● Work instructions
Rewrite the listing below with every occurrence of "GUI agent" changed to "screen assistant", leaving all other text unchanged.

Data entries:

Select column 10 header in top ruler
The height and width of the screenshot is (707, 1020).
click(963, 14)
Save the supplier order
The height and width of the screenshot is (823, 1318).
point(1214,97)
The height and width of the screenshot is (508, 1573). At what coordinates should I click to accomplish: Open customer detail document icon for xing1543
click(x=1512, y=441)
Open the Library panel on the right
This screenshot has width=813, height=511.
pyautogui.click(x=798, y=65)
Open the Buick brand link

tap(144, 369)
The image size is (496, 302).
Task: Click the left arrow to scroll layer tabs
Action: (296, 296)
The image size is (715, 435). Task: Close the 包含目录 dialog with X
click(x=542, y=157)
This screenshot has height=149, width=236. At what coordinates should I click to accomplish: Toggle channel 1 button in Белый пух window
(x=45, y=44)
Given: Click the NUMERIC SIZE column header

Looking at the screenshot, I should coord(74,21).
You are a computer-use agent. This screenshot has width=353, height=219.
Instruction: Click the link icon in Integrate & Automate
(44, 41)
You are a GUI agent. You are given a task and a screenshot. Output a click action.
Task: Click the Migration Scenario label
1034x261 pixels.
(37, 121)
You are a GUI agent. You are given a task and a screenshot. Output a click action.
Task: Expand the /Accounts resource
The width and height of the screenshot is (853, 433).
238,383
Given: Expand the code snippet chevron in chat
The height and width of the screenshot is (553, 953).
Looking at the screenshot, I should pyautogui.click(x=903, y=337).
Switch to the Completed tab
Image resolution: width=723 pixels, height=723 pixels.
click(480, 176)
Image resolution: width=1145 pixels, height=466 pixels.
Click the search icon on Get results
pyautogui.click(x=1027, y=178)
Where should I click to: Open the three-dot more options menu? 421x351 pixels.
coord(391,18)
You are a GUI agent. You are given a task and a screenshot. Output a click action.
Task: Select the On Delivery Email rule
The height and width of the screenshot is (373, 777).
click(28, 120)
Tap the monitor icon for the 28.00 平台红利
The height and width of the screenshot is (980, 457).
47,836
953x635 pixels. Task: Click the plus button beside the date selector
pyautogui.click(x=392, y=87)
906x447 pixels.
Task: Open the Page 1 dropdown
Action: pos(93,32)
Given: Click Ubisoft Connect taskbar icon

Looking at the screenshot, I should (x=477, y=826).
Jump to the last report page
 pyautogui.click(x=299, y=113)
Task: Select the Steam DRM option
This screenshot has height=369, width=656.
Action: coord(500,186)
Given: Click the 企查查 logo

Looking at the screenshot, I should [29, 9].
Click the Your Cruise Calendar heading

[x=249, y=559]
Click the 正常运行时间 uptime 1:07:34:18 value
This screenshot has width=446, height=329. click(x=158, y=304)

● Right answer
Select column 10 header in top ruler
The height and width of the screenshot is (707, 1020).
click(963, 14)
Save the supplier order
The height and width of the screenshot is (823, 1318).
point(1214,97)
The height and width of the screenshot is (508, 1573). At what coordinates should I click to accomplish: Open customer detail document icon for xing1543
click(x=1512, y=441)
Open the Library panel on the right
This screenshot has width=813, height=511.
pyautogui.click(x=798, y=65)
Open the Buick brand link

tap(144, 369)
The image size is (496, 302).
Task: Click the left arrow to scroll layer tabs
Action: (296, 296)
The image size is (715, 435). Task: Close the 包含目录 dialog with X
click(x=542, y=157)
This screenshot has height=149, width=236. At what coordinates should I click to accomplish: Toggle channel 1 button in Белый пух window
(x=45, y=44)
Given: Click the NUMERIC SIZE column header

Looking at the screenshot, I should coord(74,21).
You are a computer-use agent. This screenshot has width=353, height=219.
Instruction: Click the link icon in Integrate & Automate
(44, 41)
You are a screen assistant. You are given a task and a screenshot. Output a click action.
Task: Click the Migration Scenario label
1034x261 pixels.
(37, 121)
You are a screen assistant. You are given a task and a screenshot. Output a click action.
Task: Expand the /Accounts resource
The width and height of the screenshot is (853, 433).
238,383
Given: Expand the code snippet chevron in chat
The height and width of the screenshot is (553, 953).
Looking at the screenshot, I should pyautogui.click(x=903, y=337).
Switch to the Completed tab
Image resolution: width=723 pixels, height=723 pixels.
click(480, 176)
Image resolution: width=1145 pixels, height=466 pixels.
Click the search icon on Get results
pyautogui.click(x=1027, y=178)
Where should I click to: Open the three-dot more options menu? 421x351 pixels.
coord(391,18)
You are a screen assistant. You are given a task and a screenshot. Output a click action.
Task: Select the On Delivery Email rule
The height and width of the screenshot is (373, 777).
click(28, 120)
Tap the monitor icon for the 28.00 平台红利
The height and width of the screenshot is (980, 457).
47,836
953x635 pixels. Task: Click the plus button beside the date selector
pyautogui.click(x=392, y=87)
906x447 pixels.
Task: Open the Page 1 dropdown
Action: pos(93,32)
Given: Click Ubisoft Connect taskbar icon

Looking at the screenshot, I should (x=477, y=826).
Jump to the last report page
 pyautogui.click(x=299, y=113)
Task: Select the Steam DRM option
This screenshot has height=369, width=656.
Action: coord(500,186)
Given: Click the 企查查 logo

Looking at the screenshot, I should [29, 9].
Click the Your Cruise Calendar heading

[x=249, y=559]
Click the 正常运行时间 uptime 1:07:34:18 value
This screenshot has width=446, height=329. click(x=158, y=304)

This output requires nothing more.